Monthly Average Min and Max Price of Product Types
Monthly Average Min Prices
avg_max_min_price <- fish_market %>% select(date, product_type, product_name, units, min_price, max_price) %>%
group_by(month = lubridate::month(date, label = TRUE), product_type) %>%
summarize(avg_min_price = mean(min_price), avg_max_price = mean(max_price))
avg_max_min_price
## # A tibble: 40 × 4
## # Groups: month [10]
## month product_type avg_min_price avg_max_price
## <ord> <chr> <dbl> <dbl>
## 1 Jan BALIK 23.9 52.2
## 2 Jan İTHAL (DONUK) 11.7 17.2
## 3 Jan KÜLTÜR 18.3 61.3
## 4 Jan TATLI SU 24.3 29.8
## 5 Feb BALIK 25.5 56.6
## 6 Feb İTHAL (DONUK) 16.0 22.9
## 7 Feb KÜLTÜR 17.6 65.3
## 8 Feb TATLI SU 26.5 30.8
## 9 Mar BALIK 26.6 63.4
## 10 Mar İTHAL (DONUK) 19.1 24.1
## # … with 30 more rows
ggplot(avg_max_min_price, aes(month, avg_min_price, group = product_type, color=product_type)) +
geom_line() +
labs(x= "Month",
y = "Average Min Price",
title = "Monthly Average Min Prices of Product Types")
Monthly average min prices of the type “KÜLTÜR” (which means “Aquaculture”) is lowest in almost all months. The most price changes occur in “İTHAL (DONUK)” (imported products).
Monthly Average Max Prices
ggplot(avg_max_min_price, aes(month, avg_max_price, group = product_type, color=product_type)) +
geom_line() +
labs(x= "Month",
y = "Average Max Price",
title = "Monthly Average Max Prices of Product Types")

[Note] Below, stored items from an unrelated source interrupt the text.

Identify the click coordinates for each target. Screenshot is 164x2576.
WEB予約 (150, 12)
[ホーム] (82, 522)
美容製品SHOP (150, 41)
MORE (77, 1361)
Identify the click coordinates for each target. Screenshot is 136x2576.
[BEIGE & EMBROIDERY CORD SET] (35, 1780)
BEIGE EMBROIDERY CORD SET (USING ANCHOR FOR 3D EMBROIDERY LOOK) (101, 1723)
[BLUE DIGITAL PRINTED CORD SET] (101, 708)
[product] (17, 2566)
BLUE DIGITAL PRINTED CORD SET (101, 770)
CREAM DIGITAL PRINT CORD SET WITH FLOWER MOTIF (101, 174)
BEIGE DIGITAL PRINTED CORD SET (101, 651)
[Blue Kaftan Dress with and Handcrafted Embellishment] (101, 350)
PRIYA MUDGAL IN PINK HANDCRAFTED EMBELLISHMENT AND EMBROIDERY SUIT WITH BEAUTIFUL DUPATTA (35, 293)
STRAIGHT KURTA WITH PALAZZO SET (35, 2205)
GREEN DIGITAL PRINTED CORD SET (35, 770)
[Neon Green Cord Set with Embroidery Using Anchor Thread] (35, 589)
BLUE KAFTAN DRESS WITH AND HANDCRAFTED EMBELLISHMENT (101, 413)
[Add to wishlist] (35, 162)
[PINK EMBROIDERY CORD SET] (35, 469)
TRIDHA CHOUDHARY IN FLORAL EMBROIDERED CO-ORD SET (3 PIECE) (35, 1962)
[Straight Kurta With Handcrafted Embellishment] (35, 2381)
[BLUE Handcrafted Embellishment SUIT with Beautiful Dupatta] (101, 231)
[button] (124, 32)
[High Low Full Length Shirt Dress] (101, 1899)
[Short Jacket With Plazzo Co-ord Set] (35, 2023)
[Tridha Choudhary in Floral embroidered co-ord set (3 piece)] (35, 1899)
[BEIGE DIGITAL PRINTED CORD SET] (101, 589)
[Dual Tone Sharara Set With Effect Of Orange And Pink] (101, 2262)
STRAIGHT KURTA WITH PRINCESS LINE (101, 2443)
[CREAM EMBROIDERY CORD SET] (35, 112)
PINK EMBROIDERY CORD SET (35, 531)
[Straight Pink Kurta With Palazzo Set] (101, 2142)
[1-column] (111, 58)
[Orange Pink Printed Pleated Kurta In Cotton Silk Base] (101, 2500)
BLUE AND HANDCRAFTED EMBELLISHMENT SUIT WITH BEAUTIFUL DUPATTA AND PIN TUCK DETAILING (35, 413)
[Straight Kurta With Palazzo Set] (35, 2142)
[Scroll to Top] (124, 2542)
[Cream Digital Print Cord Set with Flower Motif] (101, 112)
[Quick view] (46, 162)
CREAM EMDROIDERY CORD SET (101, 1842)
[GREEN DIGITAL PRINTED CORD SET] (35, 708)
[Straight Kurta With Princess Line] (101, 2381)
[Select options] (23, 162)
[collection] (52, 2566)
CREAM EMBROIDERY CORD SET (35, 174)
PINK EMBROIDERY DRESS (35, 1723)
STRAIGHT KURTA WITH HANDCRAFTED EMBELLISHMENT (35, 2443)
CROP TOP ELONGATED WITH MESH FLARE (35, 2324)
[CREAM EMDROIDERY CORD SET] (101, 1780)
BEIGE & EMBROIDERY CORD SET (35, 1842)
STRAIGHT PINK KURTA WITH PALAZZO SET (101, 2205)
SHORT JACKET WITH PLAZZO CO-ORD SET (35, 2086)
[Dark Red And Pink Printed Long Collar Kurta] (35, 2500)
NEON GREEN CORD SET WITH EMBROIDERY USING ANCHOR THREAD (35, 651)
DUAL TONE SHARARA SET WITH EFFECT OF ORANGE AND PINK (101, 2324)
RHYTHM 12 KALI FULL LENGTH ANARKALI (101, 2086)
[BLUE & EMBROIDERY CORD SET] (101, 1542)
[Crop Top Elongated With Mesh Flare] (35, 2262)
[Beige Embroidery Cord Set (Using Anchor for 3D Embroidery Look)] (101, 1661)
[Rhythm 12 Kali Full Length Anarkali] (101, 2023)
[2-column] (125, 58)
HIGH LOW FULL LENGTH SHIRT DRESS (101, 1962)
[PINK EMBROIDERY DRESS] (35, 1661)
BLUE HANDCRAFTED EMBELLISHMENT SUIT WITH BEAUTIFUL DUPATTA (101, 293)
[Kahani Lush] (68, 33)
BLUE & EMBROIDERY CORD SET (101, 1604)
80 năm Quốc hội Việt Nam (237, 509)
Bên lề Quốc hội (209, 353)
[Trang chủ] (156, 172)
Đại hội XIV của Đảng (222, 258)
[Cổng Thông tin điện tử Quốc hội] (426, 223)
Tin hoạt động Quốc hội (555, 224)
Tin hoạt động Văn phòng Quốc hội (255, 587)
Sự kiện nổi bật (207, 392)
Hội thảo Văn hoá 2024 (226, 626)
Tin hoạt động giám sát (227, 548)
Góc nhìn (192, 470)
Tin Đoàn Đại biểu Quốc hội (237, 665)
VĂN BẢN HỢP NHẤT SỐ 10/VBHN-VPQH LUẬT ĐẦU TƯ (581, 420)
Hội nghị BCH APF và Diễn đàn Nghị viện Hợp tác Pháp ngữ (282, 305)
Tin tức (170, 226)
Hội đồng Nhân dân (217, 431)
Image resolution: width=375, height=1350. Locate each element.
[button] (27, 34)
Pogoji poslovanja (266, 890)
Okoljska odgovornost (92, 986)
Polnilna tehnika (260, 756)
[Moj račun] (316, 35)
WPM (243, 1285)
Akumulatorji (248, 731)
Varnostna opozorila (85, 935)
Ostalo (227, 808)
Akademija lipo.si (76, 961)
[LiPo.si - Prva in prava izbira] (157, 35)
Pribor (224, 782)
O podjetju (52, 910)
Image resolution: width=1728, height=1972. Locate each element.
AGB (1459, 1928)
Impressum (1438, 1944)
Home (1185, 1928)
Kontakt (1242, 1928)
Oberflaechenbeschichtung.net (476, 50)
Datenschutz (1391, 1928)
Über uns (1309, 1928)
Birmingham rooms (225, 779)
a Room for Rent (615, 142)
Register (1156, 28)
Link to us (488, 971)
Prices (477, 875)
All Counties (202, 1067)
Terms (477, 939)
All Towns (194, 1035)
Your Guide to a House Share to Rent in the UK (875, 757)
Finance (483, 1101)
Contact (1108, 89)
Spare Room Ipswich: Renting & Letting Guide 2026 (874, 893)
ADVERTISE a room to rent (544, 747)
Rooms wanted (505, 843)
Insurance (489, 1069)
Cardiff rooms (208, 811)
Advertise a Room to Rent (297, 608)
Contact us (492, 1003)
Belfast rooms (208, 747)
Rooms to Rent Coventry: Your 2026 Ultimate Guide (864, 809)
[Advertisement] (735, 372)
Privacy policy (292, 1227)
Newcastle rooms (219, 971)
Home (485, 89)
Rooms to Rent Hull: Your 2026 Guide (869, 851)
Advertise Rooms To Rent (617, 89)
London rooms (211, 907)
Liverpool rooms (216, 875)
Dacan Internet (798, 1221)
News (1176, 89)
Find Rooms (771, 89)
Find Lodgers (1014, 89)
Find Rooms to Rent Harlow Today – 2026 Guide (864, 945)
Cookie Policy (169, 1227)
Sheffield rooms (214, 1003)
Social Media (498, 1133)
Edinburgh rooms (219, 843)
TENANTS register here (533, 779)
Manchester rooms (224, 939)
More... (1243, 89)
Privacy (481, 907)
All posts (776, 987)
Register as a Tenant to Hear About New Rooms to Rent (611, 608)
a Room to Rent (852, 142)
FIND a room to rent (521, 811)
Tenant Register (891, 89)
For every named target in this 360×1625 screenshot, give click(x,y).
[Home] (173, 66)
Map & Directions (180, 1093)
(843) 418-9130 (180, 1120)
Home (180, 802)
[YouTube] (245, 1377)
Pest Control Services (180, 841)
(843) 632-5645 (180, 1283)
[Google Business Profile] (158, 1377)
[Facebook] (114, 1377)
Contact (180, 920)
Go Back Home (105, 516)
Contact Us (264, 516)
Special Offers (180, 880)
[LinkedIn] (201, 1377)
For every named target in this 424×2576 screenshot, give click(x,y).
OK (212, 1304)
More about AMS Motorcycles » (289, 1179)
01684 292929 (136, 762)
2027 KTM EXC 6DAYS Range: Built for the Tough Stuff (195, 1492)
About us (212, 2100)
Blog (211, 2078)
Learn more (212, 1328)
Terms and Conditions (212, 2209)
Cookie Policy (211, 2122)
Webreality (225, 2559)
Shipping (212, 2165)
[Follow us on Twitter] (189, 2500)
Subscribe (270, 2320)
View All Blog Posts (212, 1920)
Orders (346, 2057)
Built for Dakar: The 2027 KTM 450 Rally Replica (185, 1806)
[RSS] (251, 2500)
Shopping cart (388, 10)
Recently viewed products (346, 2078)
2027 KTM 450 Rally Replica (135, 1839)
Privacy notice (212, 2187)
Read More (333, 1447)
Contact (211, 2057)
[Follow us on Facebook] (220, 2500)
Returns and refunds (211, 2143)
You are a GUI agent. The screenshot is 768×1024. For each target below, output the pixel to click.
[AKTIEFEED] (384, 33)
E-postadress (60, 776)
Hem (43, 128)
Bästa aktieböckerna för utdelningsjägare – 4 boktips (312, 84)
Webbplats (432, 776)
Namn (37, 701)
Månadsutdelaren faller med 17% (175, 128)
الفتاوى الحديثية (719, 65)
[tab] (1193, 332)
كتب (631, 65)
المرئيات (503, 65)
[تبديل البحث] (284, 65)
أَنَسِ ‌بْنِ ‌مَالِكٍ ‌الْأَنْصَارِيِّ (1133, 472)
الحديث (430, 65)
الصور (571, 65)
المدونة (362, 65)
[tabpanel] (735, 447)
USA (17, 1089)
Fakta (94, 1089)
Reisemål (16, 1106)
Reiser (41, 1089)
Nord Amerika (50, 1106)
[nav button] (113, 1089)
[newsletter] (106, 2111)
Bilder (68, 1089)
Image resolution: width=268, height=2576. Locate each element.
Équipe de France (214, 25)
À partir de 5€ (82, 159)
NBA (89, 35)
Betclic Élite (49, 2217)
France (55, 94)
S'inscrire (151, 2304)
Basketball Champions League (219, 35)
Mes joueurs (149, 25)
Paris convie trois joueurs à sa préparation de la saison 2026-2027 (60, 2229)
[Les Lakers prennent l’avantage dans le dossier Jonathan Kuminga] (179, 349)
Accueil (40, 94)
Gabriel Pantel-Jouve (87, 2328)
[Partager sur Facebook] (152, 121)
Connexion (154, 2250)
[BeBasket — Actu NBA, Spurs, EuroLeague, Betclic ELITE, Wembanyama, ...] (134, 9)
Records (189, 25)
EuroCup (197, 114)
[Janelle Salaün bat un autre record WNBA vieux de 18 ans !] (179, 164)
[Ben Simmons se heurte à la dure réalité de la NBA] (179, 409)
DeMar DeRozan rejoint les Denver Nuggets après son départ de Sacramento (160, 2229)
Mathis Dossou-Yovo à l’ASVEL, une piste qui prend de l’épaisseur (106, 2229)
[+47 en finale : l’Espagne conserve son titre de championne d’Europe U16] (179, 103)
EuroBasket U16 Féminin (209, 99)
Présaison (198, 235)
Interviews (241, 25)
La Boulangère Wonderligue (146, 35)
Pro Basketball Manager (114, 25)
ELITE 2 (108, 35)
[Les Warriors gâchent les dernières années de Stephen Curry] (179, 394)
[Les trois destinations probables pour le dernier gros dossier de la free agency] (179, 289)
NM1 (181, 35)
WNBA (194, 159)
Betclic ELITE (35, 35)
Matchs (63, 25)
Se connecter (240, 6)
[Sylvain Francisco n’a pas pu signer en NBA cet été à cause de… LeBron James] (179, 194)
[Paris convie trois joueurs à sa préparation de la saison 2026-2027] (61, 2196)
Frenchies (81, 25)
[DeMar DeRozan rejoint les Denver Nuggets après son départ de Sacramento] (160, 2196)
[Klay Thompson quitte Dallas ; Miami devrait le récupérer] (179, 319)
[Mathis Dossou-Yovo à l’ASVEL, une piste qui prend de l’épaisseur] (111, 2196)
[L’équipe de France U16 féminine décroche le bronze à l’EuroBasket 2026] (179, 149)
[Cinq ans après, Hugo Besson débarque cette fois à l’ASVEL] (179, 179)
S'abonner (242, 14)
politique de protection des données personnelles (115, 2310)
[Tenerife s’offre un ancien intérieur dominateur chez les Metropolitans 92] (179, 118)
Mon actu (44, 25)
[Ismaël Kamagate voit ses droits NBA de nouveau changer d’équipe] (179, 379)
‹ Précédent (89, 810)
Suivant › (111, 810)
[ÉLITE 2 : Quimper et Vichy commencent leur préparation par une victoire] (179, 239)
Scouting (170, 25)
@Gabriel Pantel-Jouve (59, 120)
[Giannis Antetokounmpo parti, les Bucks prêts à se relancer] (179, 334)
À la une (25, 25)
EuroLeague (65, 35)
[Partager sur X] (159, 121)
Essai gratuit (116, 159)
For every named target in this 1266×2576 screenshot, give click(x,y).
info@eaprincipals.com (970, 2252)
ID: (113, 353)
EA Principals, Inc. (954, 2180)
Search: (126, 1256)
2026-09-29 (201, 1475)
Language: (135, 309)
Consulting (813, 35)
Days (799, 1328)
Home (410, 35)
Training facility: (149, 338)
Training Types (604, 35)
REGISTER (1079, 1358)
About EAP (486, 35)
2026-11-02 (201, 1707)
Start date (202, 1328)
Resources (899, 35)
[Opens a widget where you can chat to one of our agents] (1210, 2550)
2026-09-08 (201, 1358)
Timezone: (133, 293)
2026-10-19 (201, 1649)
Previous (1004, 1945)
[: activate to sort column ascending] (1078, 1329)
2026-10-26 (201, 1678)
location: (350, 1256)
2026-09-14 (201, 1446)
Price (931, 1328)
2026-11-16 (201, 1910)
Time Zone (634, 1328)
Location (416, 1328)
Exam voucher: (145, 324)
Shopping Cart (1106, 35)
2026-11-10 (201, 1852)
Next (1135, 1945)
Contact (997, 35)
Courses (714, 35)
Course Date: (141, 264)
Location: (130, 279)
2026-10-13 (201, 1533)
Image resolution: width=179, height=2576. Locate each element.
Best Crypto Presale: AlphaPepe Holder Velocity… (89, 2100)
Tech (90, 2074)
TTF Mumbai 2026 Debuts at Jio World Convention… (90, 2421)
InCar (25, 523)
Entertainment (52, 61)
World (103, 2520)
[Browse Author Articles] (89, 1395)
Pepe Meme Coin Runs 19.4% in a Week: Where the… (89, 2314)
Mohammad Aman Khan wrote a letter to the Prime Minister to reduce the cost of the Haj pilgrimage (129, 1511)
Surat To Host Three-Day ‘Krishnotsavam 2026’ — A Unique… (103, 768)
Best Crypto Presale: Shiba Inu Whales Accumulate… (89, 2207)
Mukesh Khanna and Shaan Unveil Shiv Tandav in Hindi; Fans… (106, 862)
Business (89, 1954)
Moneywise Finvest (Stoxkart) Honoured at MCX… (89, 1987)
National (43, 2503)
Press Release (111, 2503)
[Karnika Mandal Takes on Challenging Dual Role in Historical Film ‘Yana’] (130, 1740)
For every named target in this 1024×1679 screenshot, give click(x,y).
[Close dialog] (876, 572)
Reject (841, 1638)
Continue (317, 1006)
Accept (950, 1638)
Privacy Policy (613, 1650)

Monthly average max prices of “BALIK” and “İTHAL(DONUK)” products are higher than others. The price of “BALIK” products is much higher in the summer. This is most likely due to the fishing ban.
Monthly Price Difference of Product Types
avg_prices <- avg_max_min_price %>% pivot_longer(c(avg_min_price, avg_max_price), names_to = "average_prices", values_to="values") %>%
group_by(month, product_type) %>%
select(month, product_type, average_prices, values)
avg_prices
## # A tibble: 80 × 4
## # Groups: month, product_type [40]
## month product_type average_prices values
## <ord> <chr> <chr> <dbl>
## 1 Jan BALIK avg_min_price 23.9
## 2 Jan BALIK avg_max_price 52.2
## 3 Jan İTHAL (DONUK) avg_min_price 11.7
## 4 Jan İTHAL (DONUK) avg_max_price 17.2
## 5 Jan KÜLTÜR avg_min_price 18.3
## 6 Jan KÜLTÜR avg_max_price 61.3
## 7 Jan TATLI SU avg_min_price 24.3
## 8 Jan TATLI SU avg_max_price 29.8
## 9 Feb BALIK avg_min_price 25.5
## 10 Feb BALIK avg_max_price 56.6
## # … with 70 more rows
ggplot(avg_prices, aes(month, values, fill=average_prices)) +
geom_col(position = position_dodge(width = 0.4), alpha = 0.8) +
scale_fill_brewer(palette = "Set1") +
labs(x= "Month",
y = "Average Min/Max Prices",
title = "Monthly Price Difference of Product Types")+
facet_wrap(~product_type)
The price of “BALIK” and “KÜLTÜR” products is more variable. The difference between max and min price in “BALIK” and “KÜLTÜR” are more.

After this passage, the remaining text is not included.